- **Directions**
Print, exactly and without pictures, the lines from the one where "1246x701 pixels." appears down to the end of the entries.

- **Materials provided**
__________
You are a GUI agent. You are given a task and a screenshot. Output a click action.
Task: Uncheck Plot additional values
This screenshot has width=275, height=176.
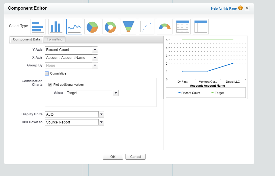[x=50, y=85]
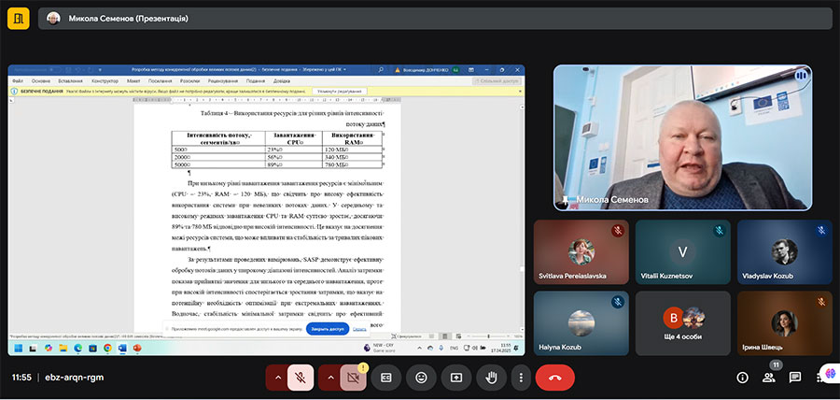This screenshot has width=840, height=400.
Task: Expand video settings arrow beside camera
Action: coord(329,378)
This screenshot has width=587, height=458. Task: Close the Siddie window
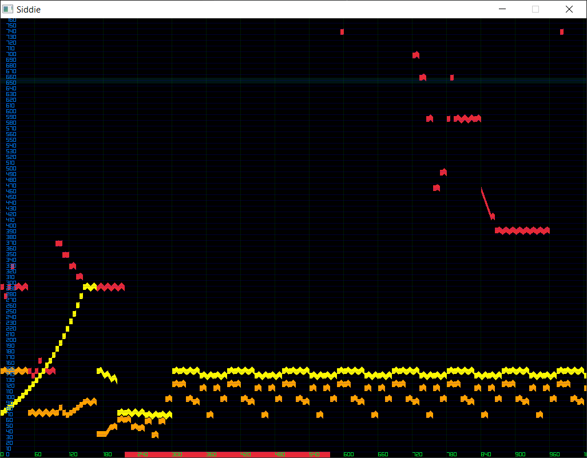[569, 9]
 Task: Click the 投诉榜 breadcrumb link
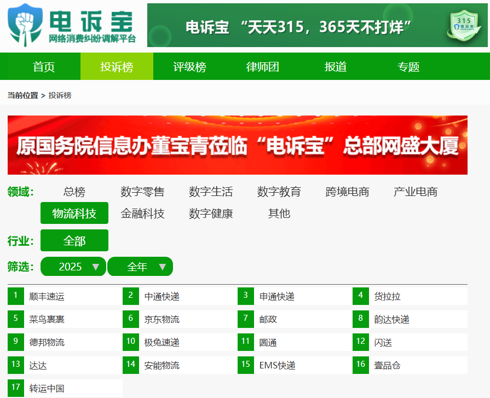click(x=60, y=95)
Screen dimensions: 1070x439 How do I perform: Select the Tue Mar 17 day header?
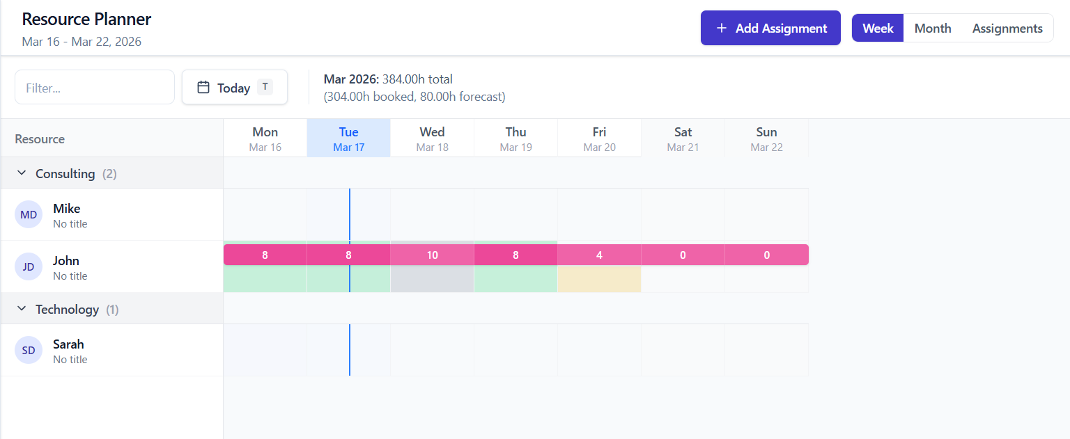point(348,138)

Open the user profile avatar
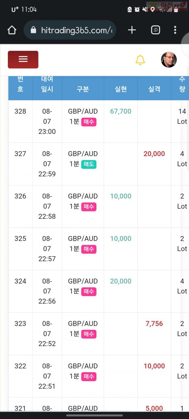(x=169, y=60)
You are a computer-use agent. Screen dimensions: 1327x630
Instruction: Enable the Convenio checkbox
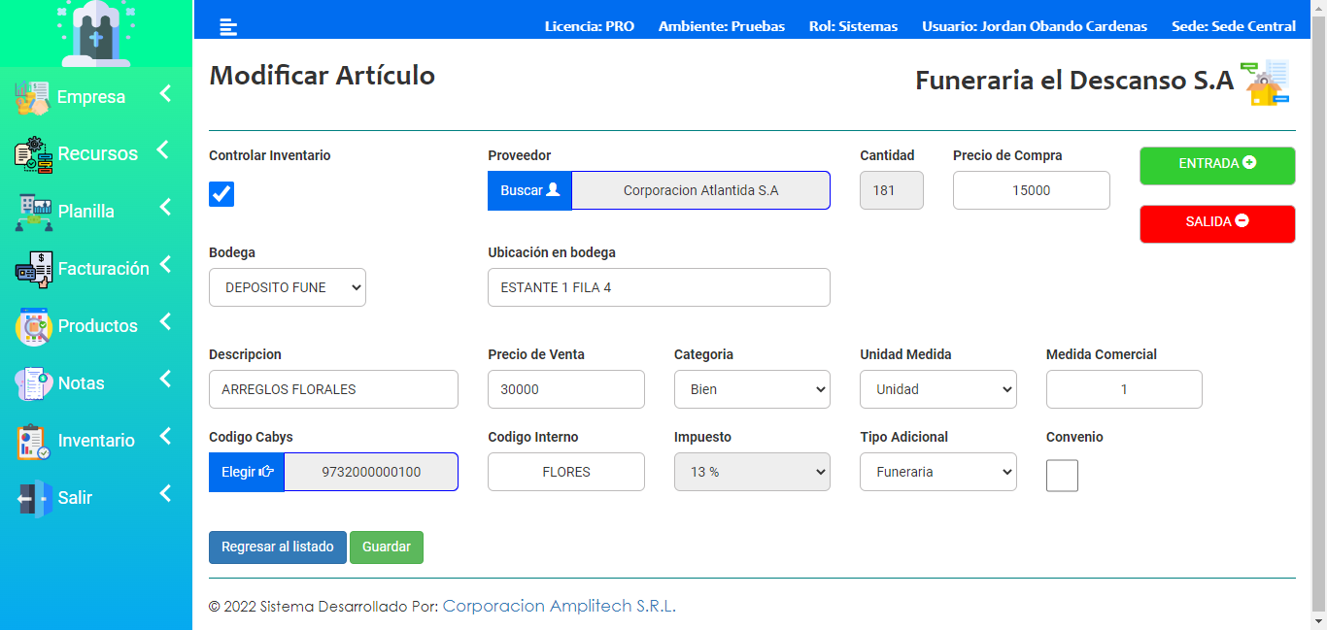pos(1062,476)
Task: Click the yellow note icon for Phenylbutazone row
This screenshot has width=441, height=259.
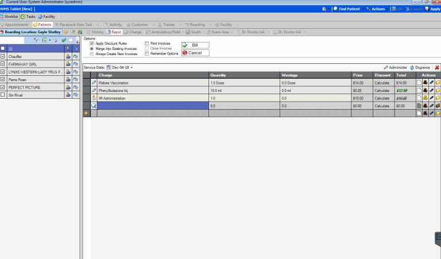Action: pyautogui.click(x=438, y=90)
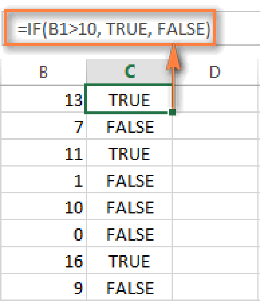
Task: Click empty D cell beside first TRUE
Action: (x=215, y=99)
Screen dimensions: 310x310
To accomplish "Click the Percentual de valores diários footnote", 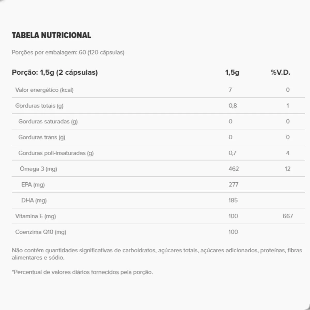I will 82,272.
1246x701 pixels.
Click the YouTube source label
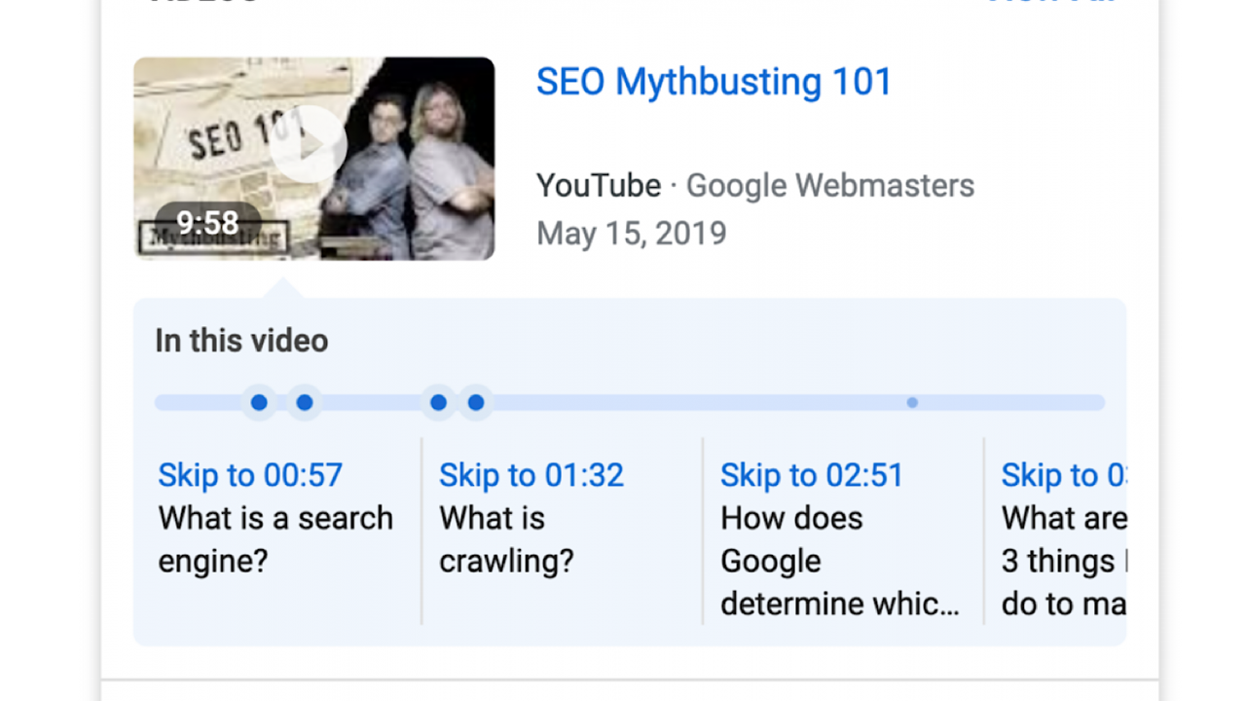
__________
- **Task output**
1246x701 pixels.
Click the YouTube source label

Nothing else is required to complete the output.